- **TRY IT**
Each record below should appear again exactly as written.

-------- INPUT RECORDS

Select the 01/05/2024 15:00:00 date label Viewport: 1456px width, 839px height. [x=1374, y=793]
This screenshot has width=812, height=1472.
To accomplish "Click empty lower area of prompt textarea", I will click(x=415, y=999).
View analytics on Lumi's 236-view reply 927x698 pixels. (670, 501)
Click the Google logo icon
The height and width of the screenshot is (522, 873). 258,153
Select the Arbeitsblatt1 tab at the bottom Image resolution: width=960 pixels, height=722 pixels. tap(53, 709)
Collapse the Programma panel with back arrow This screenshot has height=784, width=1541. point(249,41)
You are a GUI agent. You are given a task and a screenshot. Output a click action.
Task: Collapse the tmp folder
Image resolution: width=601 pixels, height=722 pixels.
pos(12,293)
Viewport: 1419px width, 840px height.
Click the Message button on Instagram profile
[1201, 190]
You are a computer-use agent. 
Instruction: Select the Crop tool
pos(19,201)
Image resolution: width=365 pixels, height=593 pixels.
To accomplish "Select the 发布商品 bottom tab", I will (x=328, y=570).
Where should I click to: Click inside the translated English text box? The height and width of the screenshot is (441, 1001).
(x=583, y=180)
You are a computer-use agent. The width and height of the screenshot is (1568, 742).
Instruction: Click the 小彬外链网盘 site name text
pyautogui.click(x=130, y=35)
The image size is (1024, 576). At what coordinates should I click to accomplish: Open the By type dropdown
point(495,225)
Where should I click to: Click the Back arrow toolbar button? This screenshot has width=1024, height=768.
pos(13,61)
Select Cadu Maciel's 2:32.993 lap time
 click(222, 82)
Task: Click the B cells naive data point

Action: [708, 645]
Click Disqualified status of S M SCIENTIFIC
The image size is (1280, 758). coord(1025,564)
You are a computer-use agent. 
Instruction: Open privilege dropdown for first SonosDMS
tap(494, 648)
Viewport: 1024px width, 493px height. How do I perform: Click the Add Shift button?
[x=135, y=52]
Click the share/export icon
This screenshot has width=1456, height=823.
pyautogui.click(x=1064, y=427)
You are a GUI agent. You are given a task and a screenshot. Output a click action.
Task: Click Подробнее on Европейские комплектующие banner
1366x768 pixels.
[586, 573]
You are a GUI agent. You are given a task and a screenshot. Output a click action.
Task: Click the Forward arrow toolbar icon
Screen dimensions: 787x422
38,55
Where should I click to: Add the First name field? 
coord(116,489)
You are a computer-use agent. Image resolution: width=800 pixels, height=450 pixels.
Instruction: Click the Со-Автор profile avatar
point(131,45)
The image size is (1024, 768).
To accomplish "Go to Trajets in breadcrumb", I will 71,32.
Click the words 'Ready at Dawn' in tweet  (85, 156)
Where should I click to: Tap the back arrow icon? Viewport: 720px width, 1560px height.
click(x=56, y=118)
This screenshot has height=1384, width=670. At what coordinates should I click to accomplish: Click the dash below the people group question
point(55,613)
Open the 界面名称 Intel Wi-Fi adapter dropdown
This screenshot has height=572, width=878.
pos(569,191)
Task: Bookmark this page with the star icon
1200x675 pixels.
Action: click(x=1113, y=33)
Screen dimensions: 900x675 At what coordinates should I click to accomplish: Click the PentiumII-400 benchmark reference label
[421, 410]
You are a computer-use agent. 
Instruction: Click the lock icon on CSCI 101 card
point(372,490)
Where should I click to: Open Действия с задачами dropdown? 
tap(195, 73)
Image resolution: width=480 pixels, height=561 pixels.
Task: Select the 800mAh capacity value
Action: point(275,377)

----------------

- **RESPONSE TO THIS EXERCISE**
Select the 01/05/2024 15:00:00 date label Viewport: 1456px width, 839px height. [x=1374, y=793]
This screenshot has width=812, height=1472.
To accomplish "Click empty lower area of prompt textarea", I will click(x=415, y=999).
View analytics on Lumi's 236-view reply 927x698 pixels. (670, 501)
Click the Google logo icon
The height and width of the screenshot is (522, 873). 258,153
Select the Arbeitsblatt1 tab at the bottom Image resolution: width=960 pixels, height=722 pixels. tap(53, 709)
Collapse the Programma panel with back arrow This screenshot has height=784, width=1541. point(249,41)
You are a GUI agent. You are given a task and a screenshot. Output a click action.
Task: Collapse the tmp folder
Image resolution: width=601 pixels, height=722 pixels.
pos(12,293)
Viewport: 1419px width, 840px height.
Click the Message button on Instagram profile
[1201, 190]
You are a computer-use agent. 
Instruction: Select the Crop tool
pos(19,201)
Image resolution: width=365 pixels, height=593 pixels.
To accomplish "Select the 发布商品 bottom tab", I will (x=328, y=570).
Where should I click to: Click inside the translated English text box? The height and width of the screenshot is (441, 1001).
(x=583, y=180)
You are a computer-use agent. The width and height of the screenshot is (1568, 742).
Instruction: Click the 小彬外链网盘 site name text
pyautogui.click(x=130, y=35)
The image size is (1024, 576). At what coordinates should I click to accomplish: Open the By type dropdown
point(495,225)
Where should I click to: Click the Back arrow toolbar button? This screenshot has width=1024, height=768.
pos(13,61)
Select Cadu Maciel's 2:32.993 lap time
 click(222, 82)
Task: Click the B cells naive data point

Action: [708, 645]
Click Disqualified status of S M SCIENTIFIC
The image size is (1280, 758). coord(1025,564)
You are a computer-use agent. 
Instruction: Open privilege dropdown for first SonosDMS
tap(494, 648)
Viewport: 1024px width, 493px height. How do I perform: Click the Add Shift button?
[x=135, y=52]
Click the share/export icon
This screenshot has width=1456, height=823.
pyautogui.click(x=1064, y=427)
You are a GUI agent. You are given a task and a screenshot. Output a click action.
Task: Click Подробнее on Европейские комплектующие banner
1366x768 pixels.
[586, 573]
You are a GUI agent. You are given a task and a screenshot. Output a click action.
Task: Click the Forward arrow toolbar icon
Screen dimensions: 787x422
38,55
Where should I click to: Add the First name field? 
coord(116,489)
You are a computer-use agent. Image resolution: width=800 pixels, height=450 pixels.
Instruction: Click the Со-Автор profile avatar
point(131,45)
The image size is (1024, 768).
To accomplish "Go to Trajets in breadcrumb", I will 71,32.
Click the words 'Ready at Dawn' in tweet  (85, 156)
Where should I click to: Tap the back arrow icon? Viewport: 720px width, 1560px height.
click(x=56, y=118)
This screenshot has height=1384, width=670. At what coordinates should I click to accomplish: Click the dash below the people group question
point(55,613)
Open the 界面名称 Intel Wi-Fi adapter dropdown
This screenshot has height=572, width=878.
pos(569,191)
Task: Bookmark this page with the star icon
1200x675 pixels.
Action: click(x=1113, y=33)
Screen dimensions: 900x675 At what coordinates should I click to accomplish: Click the PentiumII-400 benchmark reference label
[421, 410]
You are a computer-use agent. 
Instruction: Click the lock icon on CSCI 101 card
point(372,490)
Where should I click to: Open Действия с задачами dropdown? 
tap(195, 73)
Image resolution: width=480 pixels, height=561 pixels.
Task: Select the 800mAh capacity value
Action: point(275,377)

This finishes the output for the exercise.